Un contexte difficile, qui a conduit les organisations syndicales, à taire les préoccupations de leurs militants pour s’impliquer activement dans la lutte de libération nationale menée depuis le 26 juillet 2026 par toutes les forces vives de la nation, date du renversement du président Bazoum Mohamed du pouvoir par l’armée.
C’est dire qu’on tendait normalement vers une fête dans l’harmonie et la symbiose, sans grains de sable, dans le repas que le gouvernement et les centrales syndicales auront à déguster ce jour-là. Hélas, une poignée de sable est versée dans la soupe, à travers cette récente configuration des centrales syndicales représentatives par le ministère de la Fonction publique et du travail ne reposant sur aucun critère, qui a circulé sur les réseaux sociaux. Dans ce classement sur l’échiquier syndical nigérien, établi en l’absence d’une quelconque organisation des élections professionnelles, la CDTN, première centrale syndicale, est rétrogradée 3e derrière la CNT qui conserve son même rang de 2e. L’USTN qui était 3e à l’issue des élections professionnelles de 2019, vient en tête de classement [1er de la classe] tandis que la CGSL-Niger et l’USPT ont permuté leurs rangs, classées respectivement 5e et 4e. Le classement des 12 autres centrales syndicales s’est fait sur la base de la même alchimie.
Les élections professionnelles qui devraient être organisées en 2022 par le gouvernement pour le renouvellement de la représentation des centrales syndicales ont été renvoyées aux calendes grecques. La pilule était amère mais les gosiers l’ont supportée. A partir du moment où il n’y a pas eu d’élections pour déterminer le poids des centrales syndicales représentatives, pour la CNT, il n’y a alors aucune raison d’établir une nouvelle configuration. Et c’est cette préoccupation qui constitue la poignée de sable dans la tasse de soupe de la CNT.
Démarche cavalière
Il n’y a pas eu d’élections pour procéder au renouvellement du mandat des centrales syndicales représentatives. Et c’est un mandat avec des principes stricts dont aucun n’a été respecté. ‘’Le code de travail règle la question en partie parce qu’il dit que pour la question de représentativité, il faut nécessairement aller vers les élections. Avant les élections de 2019, il y a eu un accord préélectoral, qui a été signé par l’ensemble des centrales syndicales par rapport au vote.’’

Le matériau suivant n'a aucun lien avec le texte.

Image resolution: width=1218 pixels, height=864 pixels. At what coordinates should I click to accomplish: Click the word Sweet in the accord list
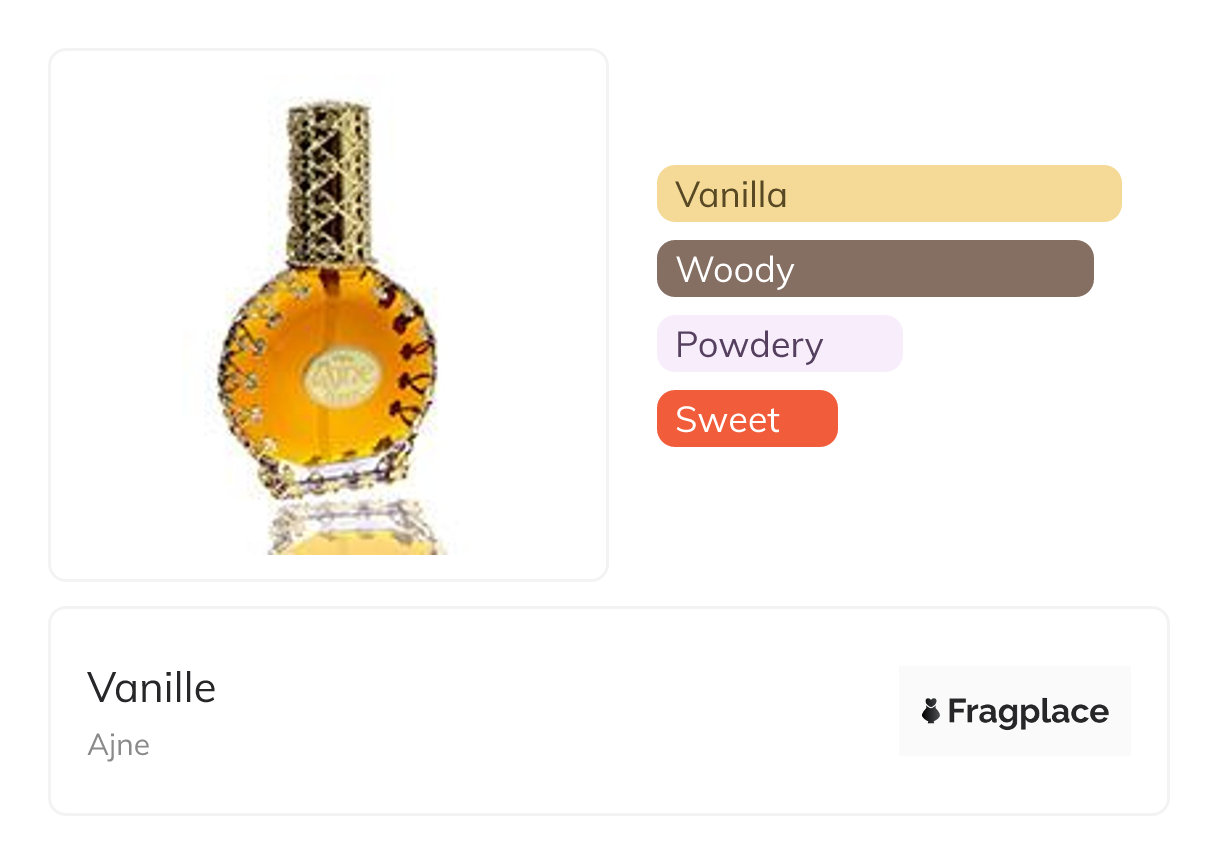point(727,419)
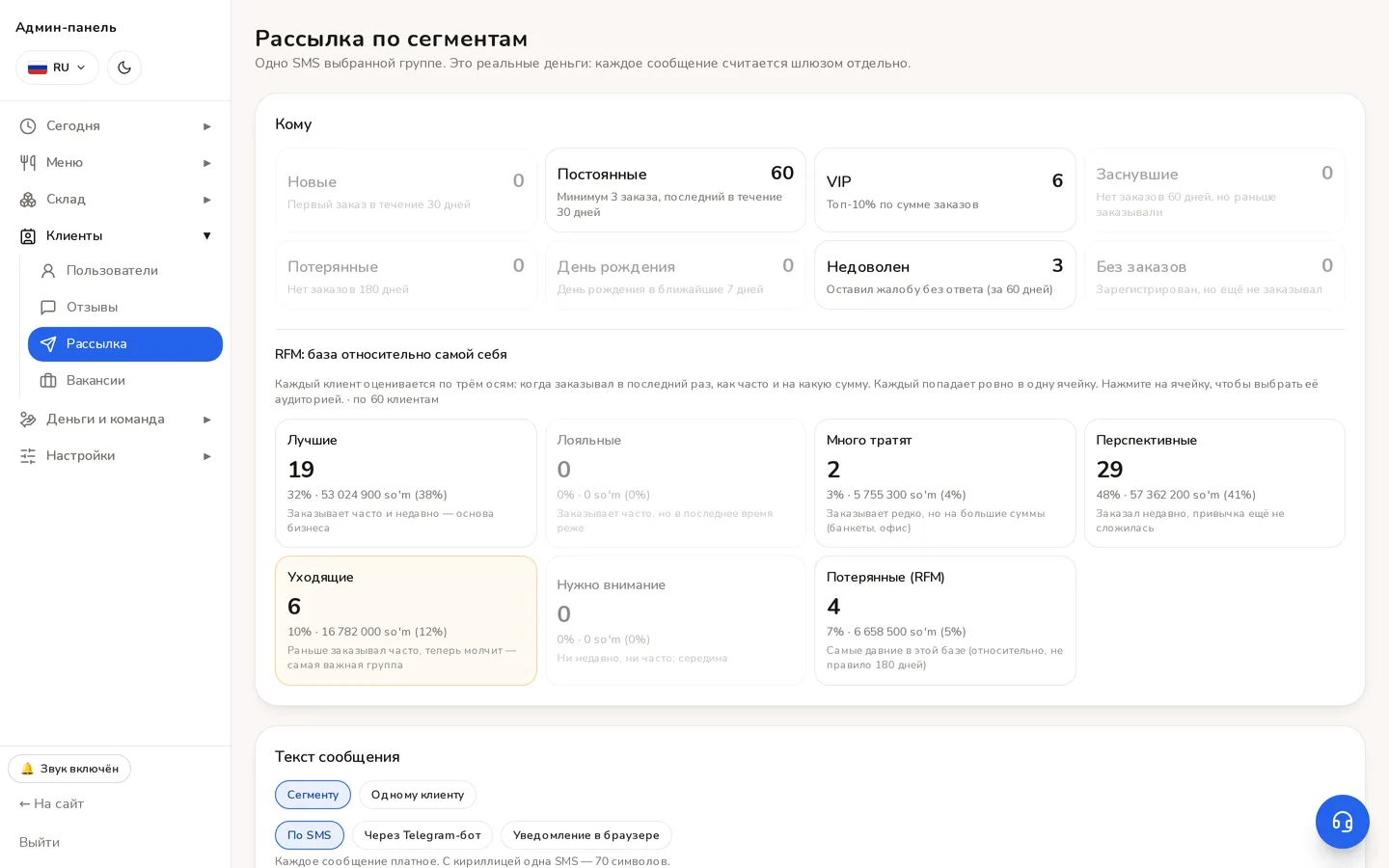This screenshot has height=868, width=1389.
Task: Click the clock icon next to Сегодня
Action: [x=28, y=126]
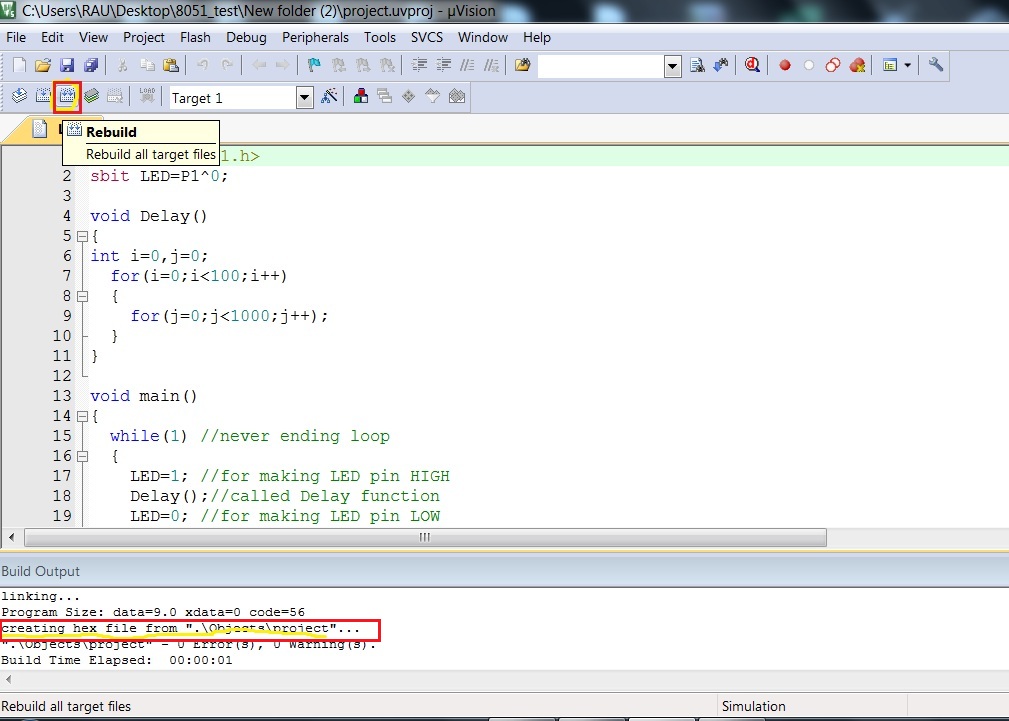Start a Debug Session using the 'd' magnifier icon
The width and height of the screenshot is (1009, 721).
752,64
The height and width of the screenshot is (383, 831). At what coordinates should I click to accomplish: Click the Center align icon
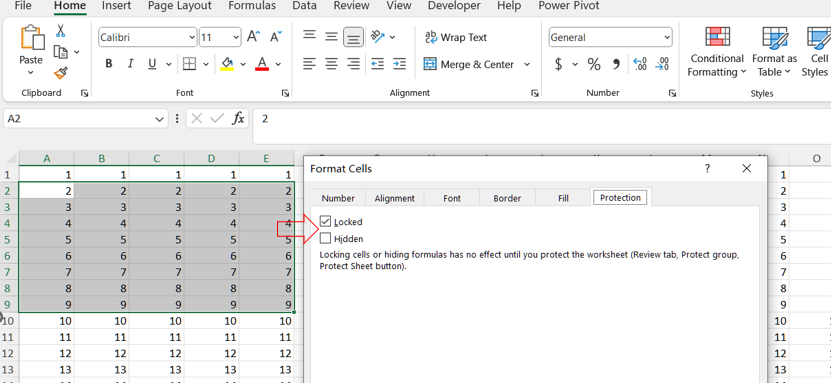[331, 64]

Le nœud du problème, c’est l’article 8 de l’accord qui comporte une contradiction, qui a échappé à ceux qui l’ont rédigé, selon Halidou Mounkaïla, secrétaire général de la Confédération national du travail (CNT), contestataire du nouveau classement des organisations syndicales. ‘’Lequel article stipule que le mandat de la représentativité prend fin à partir de la proclamation des résultats des élections professionnelles. Mais à partir du moment où il n’y a pas eu de nouvelles élections, on ne peut pas parler de fin de mandat, parce que le même article, dans son aliéna 2 dit qu’à la fin du mandat, il n’est pas possible de le proroger’’, constate Mounkaïla, dénonçant une confusion dans l’élaboration de l’article. Le nouveau classement ne passe pas. Et la CNT dit avoir saisi le ministère pour revoir sa copie et s’en tenir au classement établi à partir des élections de 2019. Devant le silence du ministère, elle a menacé de saisir le bureau international du travail d’une plainte pour violation des textes régissant les élections professionnelles.

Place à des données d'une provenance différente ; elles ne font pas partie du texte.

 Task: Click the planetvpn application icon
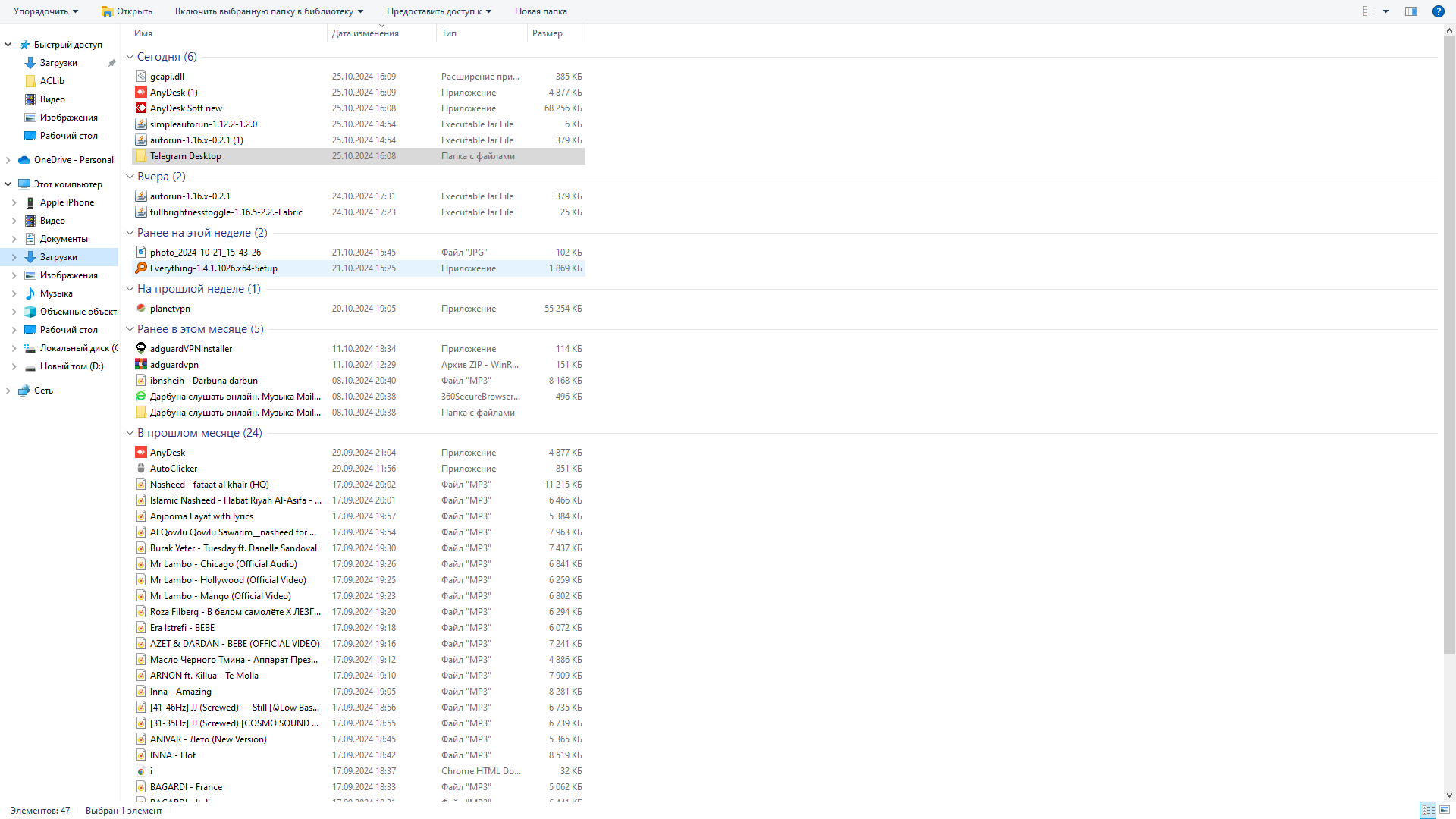pos(141,309)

‘’Nous avons réagi et nous sommes catégorique là-dessus. Comme la ministre ne veut pas revenir sur ce classement, nous avons décidé de saisir le Bureau international du travail. Notre conseiller juridique est en train de préparer la plainte que nous allons envoyer. Nous avons dit à la ministre qu’en principe, puisqu’il n’y a pas eu d’élections, il faut maintenir le statuquo jusqu’à ce que le gouvernement organise de nouvelles élections’’, a indiqué Halidou, estimant qu’il y a des cas de jurisprudences au Bénin et au Sénégal dont le Niger pourrait s’inspirer. Cette préoccupation risque de rompre le charme entre le gouvernement et les centrales syndicales, car elle fait partie des points de contestation de la CNT, à l’occasion de ce 1er mai 2024.